Echidna istrice   (Tachyglossus aculeatus)
Ordine     MONOTREMI
Famiglia  TACHIGLOSSIDI
Il corpo, massiccio, è rivestito di peli e di robusti aculei; il becco,  corneo, presenta un'apertura boccale stretta. I denti sono del tutto assenti e la lingua è lunga, vermiforme e protrattile. Gli arti sono molto robusti con quelli anteriori atti allo scavo; la coda è corta. Gli arti hanno 5 dita, munite di larghe unghie a forma di paletta. Le echidne conducono vita essenzialmente notturna e durante il giorno se ne stanno nascoste in rifugi tra le rocce o le radici. Possono avvolgersi a palla, in atteggiamento di difesa. Vivono nelle regioni cespugliose e alberate, preferibilmente con terreno accidentato e roccioso. Non si scavano una tana vera e propria, ma ripari occasionali. Sono dotate di vista molto debole, ma di odorato efficientissimo e di buon udito; nella caccia sono guidate dall'odorato. Esclusivamente insettivore, si nutrono in particolare di formiche e di termiti, che scovano con i robustissimi loro arti, capaci di spostare grossi sassi. Le prede sono catturate con la lunga lingua, vischiosa ed estroflettibile, mossa con grande rapidità.
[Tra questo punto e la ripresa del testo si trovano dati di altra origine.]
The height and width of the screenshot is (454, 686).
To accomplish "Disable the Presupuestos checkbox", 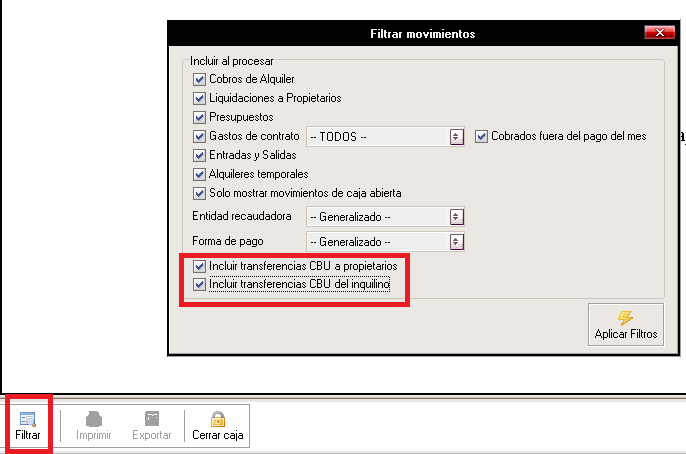I will click(199, 117).
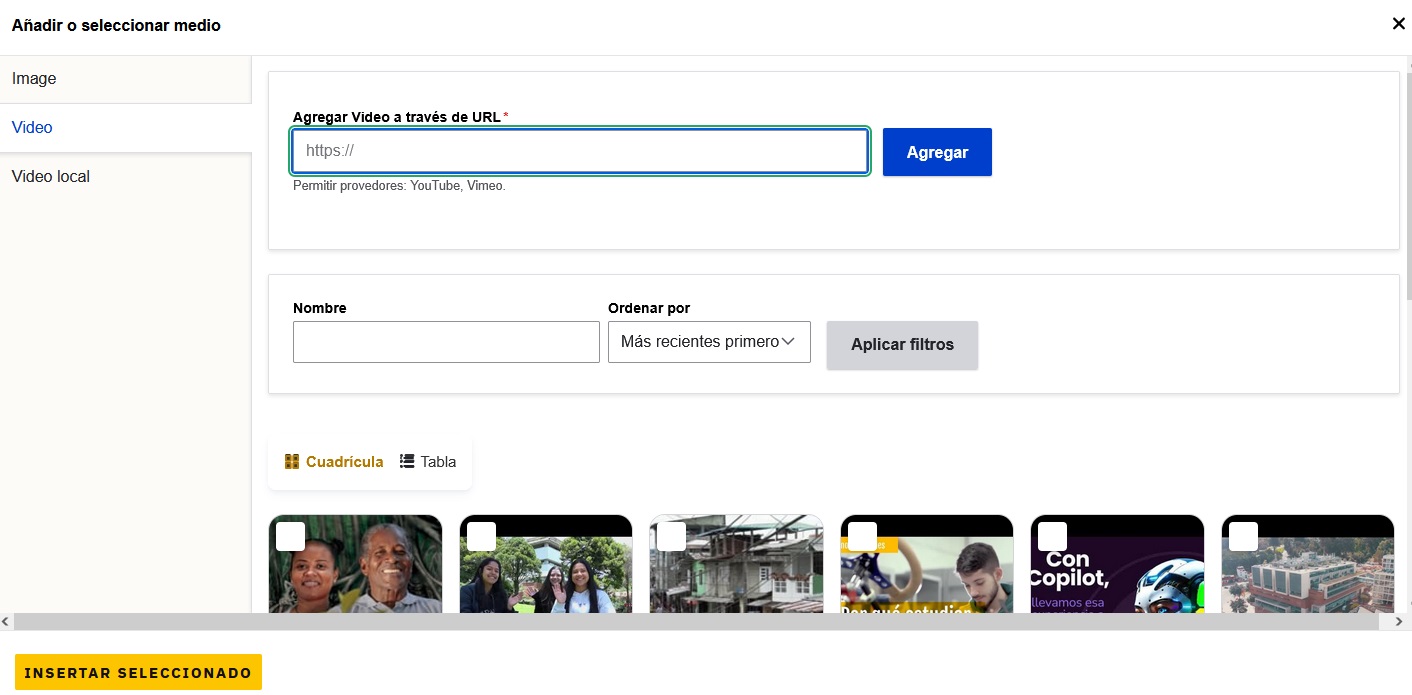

Depongono un solo uovo per volta, raramente due, che viene accolto entro la tasca cutanea ventrale detta incubatorio. L'uovo viene incubato per 7-10 giorni; il piccolo, quando è sgusciato, è nudo e misura circa 12 mm di lunghezza e viene allattato nell'incubatorio per un certo tempo, rimanendo nella borsa materna per 68 mesi, sino a quando gli aculei incominciano a svilupparsi. A questo punto il figlio viene deposto dalla madre in un nascondiglio sicuro, ove continua ad essere periodicamente allattato. Le echidne raggiungono la maturità sessuale alla fine del primo anno e sono molto longeve: in cattività si sa di individui vissuti 30 e persino 50 anni.